Remember how I was so smrt and knew everything and got a scholarship and was just so great?
It was the first semester of my second year of university at UBC. I “scraped” by in my first year, getting mostly B’s and C’s…some of the lowest grades I’ve ever seen in my entire academic history up to that point. There was this cell biology midterm that changed everything. For the first time anyways. I took notes, read the textbook, re-wrote notes and basically studied harder than I’ve ever studied. The BIO 200 midterm was on cell mitosis…when a cell divides…and there was an essay question asking for a description of how certain proteins worked to make the cell division happen. I wrote the best I could to describe what I best understood.
A week later, I receive my midterm back. There was an angry red line slashed across my written essay, a comment that read “waste of time” written in the margin….and a whopping 22% midterm grade circled at the top. It shattered my world. It broke who I thought I was. I always got 90% or higher. I always got honors. Wasn’t I supposed to be smart?

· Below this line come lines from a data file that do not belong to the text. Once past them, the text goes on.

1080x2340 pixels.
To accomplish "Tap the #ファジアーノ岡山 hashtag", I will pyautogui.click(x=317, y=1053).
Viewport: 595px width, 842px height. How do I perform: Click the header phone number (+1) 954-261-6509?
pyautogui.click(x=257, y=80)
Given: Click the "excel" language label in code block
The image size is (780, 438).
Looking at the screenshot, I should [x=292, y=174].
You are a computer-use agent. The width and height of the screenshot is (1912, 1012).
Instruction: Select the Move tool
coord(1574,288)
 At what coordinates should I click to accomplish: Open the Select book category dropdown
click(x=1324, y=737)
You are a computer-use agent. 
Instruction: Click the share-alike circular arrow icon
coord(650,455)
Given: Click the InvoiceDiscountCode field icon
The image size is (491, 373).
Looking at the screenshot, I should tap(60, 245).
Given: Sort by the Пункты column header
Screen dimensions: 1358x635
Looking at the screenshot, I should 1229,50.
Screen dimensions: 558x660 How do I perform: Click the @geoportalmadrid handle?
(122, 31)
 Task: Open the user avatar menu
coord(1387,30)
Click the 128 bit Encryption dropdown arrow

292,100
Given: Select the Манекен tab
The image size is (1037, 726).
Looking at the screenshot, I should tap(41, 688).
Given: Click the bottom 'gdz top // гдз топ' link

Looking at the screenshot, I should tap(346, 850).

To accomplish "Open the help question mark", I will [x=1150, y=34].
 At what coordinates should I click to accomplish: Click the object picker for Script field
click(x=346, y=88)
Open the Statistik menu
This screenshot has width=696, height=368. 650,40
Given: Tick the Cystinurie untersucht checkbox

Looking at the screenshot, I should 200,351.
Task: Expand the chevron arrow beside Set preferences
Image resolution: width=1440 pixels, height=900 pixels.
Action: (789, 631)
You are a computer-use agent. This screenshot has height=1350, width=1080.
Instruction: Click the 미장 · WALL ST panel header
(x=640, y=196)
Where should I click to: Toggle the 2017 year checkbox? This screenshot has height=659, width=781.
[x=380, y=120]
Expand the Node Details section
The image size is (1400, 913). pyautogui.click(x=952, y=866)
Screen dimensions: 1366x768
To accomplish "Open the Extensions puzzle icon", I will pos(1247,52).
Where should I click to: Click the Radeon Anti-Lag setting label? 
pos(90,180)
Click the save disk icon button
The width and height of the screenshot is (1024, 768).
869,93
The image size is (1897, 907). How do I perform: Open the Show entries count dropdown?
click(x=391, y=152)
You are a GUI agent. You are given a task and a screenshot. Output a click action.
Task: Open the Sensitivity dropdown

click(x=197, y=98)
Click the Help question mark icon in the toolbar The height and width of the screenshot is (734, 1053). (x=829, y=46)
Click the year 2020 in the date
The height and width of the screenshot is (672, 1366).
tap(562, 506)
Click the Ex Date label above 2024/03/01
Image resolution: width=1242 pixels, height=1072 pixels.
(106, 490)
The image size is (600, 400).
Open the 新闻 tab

Not sure why I told my parents what happened….but I got a phone lecture that night. Something about how I must be incapable of taking care of myself and how I must be lazy and wasting my life. Sobbing, I called my aunt who tried to comfort me. And I don’t really remember the rest of that semester. I finished the course with a D grade. I lost my scholarship. I lost the chance to get into pharmacy. So I dropped all my science courses and filled my second semester with the Arts and Humanities. At the end of the second semester I received confirmation that the Faculty of Commerce at the University of Calgary accepted me…so I moved back home. Head hung. And depressed.
Through that period, I heard God tell me that He could bless me with intelligence as much as He could withhold understanding from me. “I” am not the one who knows everything….God is. I was making “my smarts” my source of security and my idol…and the God who loves me more than I can begin to grasp, smashed that idol. He was right…I had gotten too proud and self-reliant on my accomplishments. I felt really really humbled. And broken.
God didn’t leave me that way…I learned He does not despise a broken spirit and contrite heart. Slowly He rebuilt my confidence…in HIM this time, instead of in “my” intelligence. I got D+ grade in my first year of Commerce, in FNCE 317, to remind me of this. But in the end, I graduated with distinction, in both my degrees. I was amazed…not at myself, but at the goodness of God. Seriously, glory to God!